BRANO DI TESTO:

Tutti estranei alle accuse ma meglio spostare il proceso da un'altra parte

27 ottobre 2005

E' stato scoperto e adesso è tangibile, come dire, tintinnate, e non più tracce scritte nelle carte dell'indagine.
Stiamo parlando del ''tesoro'' dell'inchiesta Mediaset (sulla compravendita dalle majors Usa di diritti cine-tv da parte di Fininvest/Mediaset nel 1988-1999). Oltre 140 milioni di franchi svizzeri, equivalente a quasi 100 milioni di euro (circa 200 miliardi di lire), in cinque conti correnti nelle banche di Manno, paesino vicino a Lugano, nella ''Svizzera italiana''.
E' il più grande sequestro di denaro mai eseguito all'estero per un'indagine italiana (il ''tesoro'' è stato localizzato dalle rogatorie presso la locale agenzia dell'Ubs), che formalmente giace su conti (personali o delle società offshore Wiltshire Trading e Harmony Gold) del 75enne produttore cinematografico californiano di origine egiziana Farouk ''Frank'' Agrama.

Compito della giustizia italiana adesso è quello di capire (e qui sta il busillis) se questa montagna di soldi appartenga ad Agrama, in quanto ''socio occulto'' di Silvio Berlusconi - come ipotizza la Procura di Milano che di entrambi in marzo ha chiesto il processo per appropriazione indebita di almeno 170 milioni di dollari -, e ''pompati'' dalle casse del Biscione a forza di ricarichi nelle fittizie compravendite di diritti tv intermediate da Agrama; oppure se il ''tesoro'' appartenga come patrimonio personale ad Agrama in quanto artefice di una colossale ''cresta'' ai danni proprio delle casse Mediaset, eventualità che richiede la necessaria complicità di alti dirigenti Fininvest/Mediaset e con il rischio collaterale di fare di Agrama un maxievasore agli occhi del poco indulgente fisco americano.

L'avvocato italiano di ''Frank'' Agrama, Astolfo Di Amato, riassume la scoperta pragmaticamente: ''O il reato c'è per tutti e due o non c'è per nessuno''.

MATERIALE PRESENTATO:
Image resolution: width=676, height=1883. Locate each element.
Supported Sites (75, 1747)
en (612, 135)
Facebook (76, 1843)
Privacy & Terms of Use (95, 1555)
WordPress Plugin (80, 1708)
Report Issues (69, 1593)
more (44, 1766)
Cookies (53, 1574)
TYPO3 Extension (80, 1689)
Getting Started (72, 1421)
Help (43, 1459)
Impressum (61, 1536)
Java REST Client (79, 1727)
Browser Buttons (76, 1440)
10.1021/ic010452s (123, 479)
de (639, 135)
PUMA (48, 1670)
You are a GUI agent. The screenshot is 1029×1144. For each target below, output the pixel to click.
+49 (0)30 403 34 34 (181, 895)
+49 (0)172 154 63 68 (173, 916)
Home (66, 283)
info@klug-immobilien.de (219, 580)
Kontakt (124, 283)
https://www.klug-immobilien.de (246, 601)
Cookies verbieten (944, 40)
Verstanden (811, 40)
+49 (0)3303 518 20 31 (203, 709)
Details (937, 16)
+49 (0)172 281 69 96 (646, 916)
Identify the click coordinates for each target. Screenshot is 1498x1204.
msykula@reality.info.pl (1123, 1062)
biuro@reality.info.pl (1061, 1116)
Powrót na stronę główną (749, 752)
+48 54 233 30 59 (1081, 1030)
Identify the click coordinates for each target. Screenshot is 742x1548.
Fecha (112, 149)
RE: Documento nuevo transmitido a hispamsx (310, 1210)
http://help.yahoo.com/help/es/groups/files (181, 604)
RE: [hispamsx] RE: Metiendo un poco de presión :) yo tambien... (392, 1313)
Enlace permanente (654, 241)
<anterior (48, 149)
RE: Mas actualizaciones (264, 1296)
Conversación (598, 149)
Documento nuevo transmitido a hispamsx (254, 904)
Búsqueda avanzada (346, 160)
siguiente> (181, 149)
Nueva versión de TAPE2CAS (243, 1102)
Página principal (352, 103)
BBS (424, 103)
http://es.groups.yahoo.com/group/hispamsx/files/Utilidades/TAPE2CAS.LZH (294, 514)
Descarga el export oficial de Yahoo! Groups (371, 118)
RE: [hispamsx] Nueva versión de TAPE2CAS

COMPITI DELL'ESERCIZIO:
a – Riporta fedelmente dal brano sull'inchiesta Mediaset tutto ciò che va da "Stiamo parlando del" giù fino a "nella ''Svizzera italiana''.".
b – Indica se ciascuna affermazione concorda con il brano sull'inchiesta Mediaset, rispondendo sì o no e citando alla lettera le parole decisive del brano. (i) Il denaro sequestrato si trova in conti correnti presso banche di Manno. (ii) La Procura di Milano ha chiesto il processo in ottobre. (iii) Farouk Agrama è un produttore cinematografico di origine egiziana.

ELENCO DELLE SOLUZIONI:
a –
Stiamo parlando del ''tesoro'' dell'inchiesta Mediaset (sulla compravendita dalle majors Usa di diritti cine-tv da parte di Fininvest/Mediaset nel 1988-1999). Oltre 140 milioni di franchi svizzeri, equivalente a quasi 100 milioni di euro (circa 200 miliardi di lire), in cinque conti correnti nelle banche di Manno, paesino vicino a Lugano, nella ''Svizzera italiana''.

b –
(i) Sì: «in cinque conti correnti nelle banche di Manno».
(ii) No: «in marzo ha chiesto il processo».
(iii) Sì: «produttore cinematografico californiano di origine egiziana».